───── READING TEXT

Content PEAK OIL: The End of Progress?  

Civilization as we know it is coming to an end soon. This is not the wacky proclamation of a doomsday cult, apocalypse bible prophecy sect, or conspiracy theory society. Rather, it is the scientific conclusion of the best paid, most widely-respected geologists, physicists, bankers, and investors in the world. These are rational, professional, conservative individuals who are absolutely terrified by a phenomenon known as global Peak Oil. — Matt Savinar, Life After the Oil Crash.
It is an inconvenient truth that all proposals or efforts to slow global warming or to move toward sustainability are serious intellectual frauds if they do not advocate reducing populations to sustainable levels at the local, national, and global levels. — Albert A. Bartlett, physicist

Technology exists now to produce in virtually inexhaustible quantities just about all the products made by nature-- foodstuffs, oil, even pearls and diamonds . . .  We have in our hands now . . . the technology to feed, clothe and supply energy to an ever-growing population for the next 7 million years. — Julian Simon, economist

PEAK OIL is the term devised in 1956 by geophysicist M. King Hubbert to characterize his correlation between the phase when maximum U.S. petroleum production coincides with a downward gradient of U.S. oil reserves. ‘Peak' refers to the tip of his bell curve graph of the correlation.

──────────
───── INFORMATION SHOWN

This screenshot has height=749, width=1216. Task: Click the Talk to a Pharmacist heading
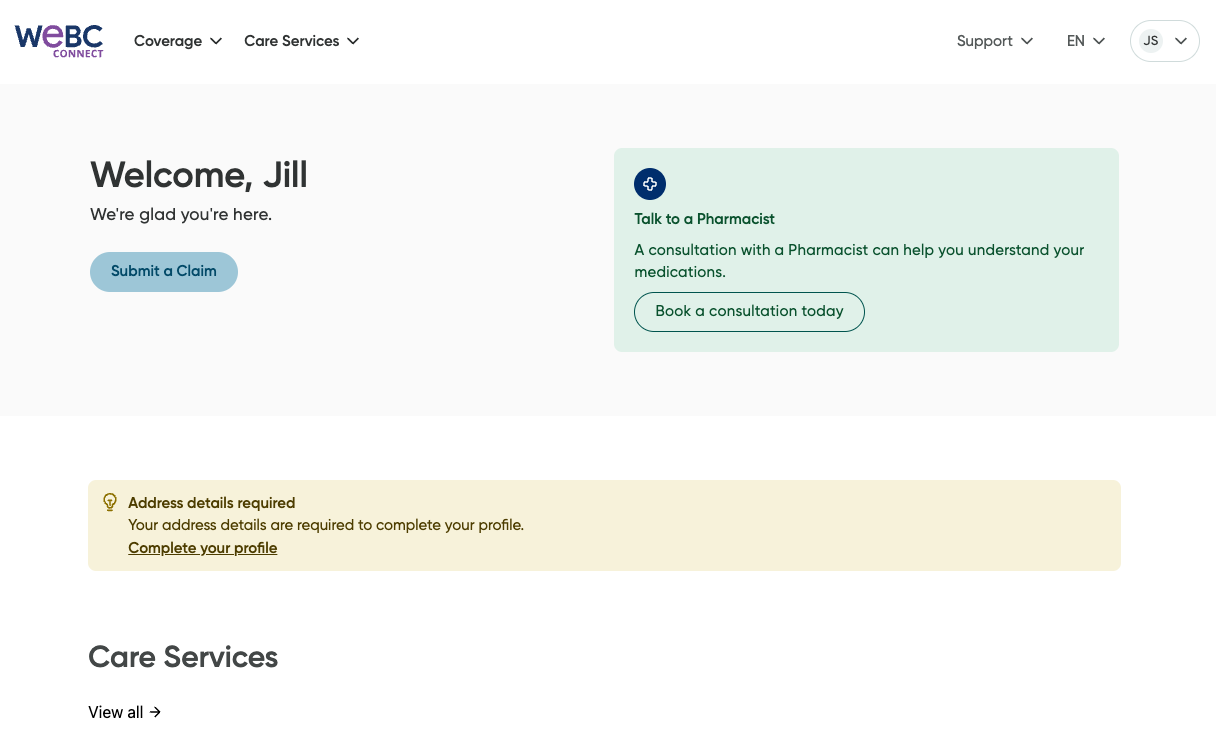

──────────

• [LIST OF TASKS]
A: Revise the stretch of the peak oil text from "PEAK OIL is" through "of the correlation.", replacing "bell curve" with "production curve".
B: Pick up the peak oil text after its last sentence and write the next paragraph.

• [THE RESULTS]
A:
PEAK OIL is the term devised in 1956 by geophysicist M. King Hubbert to characterize his correlation between the phase when maximum U.S. petroleum production coincides with a downward gradient of U.S. oil reserves. ‘Peak' refers to the tip of his production curve graph of the correlation.

B:
United States Production Peak as Predicted by Hubbert

Hubbert used his correlation to predict correctly that U.S. oil production would peak between 1965 and 1970. In 1970, the U.S. produced 11 million barrels per day. Production had dropped to 5 million barrels a day by 2005, although consumption was about 20 million barrels per day. One consequence of the decline of U.S. production was that imports increased from 300 million barrels in 1955 to 3.1 billion barrels in 2005.

M. King Hubbert. "Exponential Growth as a Transient Phenomenon in Human History" (1976) In Margaret A. Storm, ed., Societal Issues: Scientific Viewpoints. New York: American Institute of Physics

The first U.S. oil well, near Titusville, Pennsylvania, 1863.

The correlation also applies to individual wells: when about half the petroleum is extracted, the extraction rate begins to decline.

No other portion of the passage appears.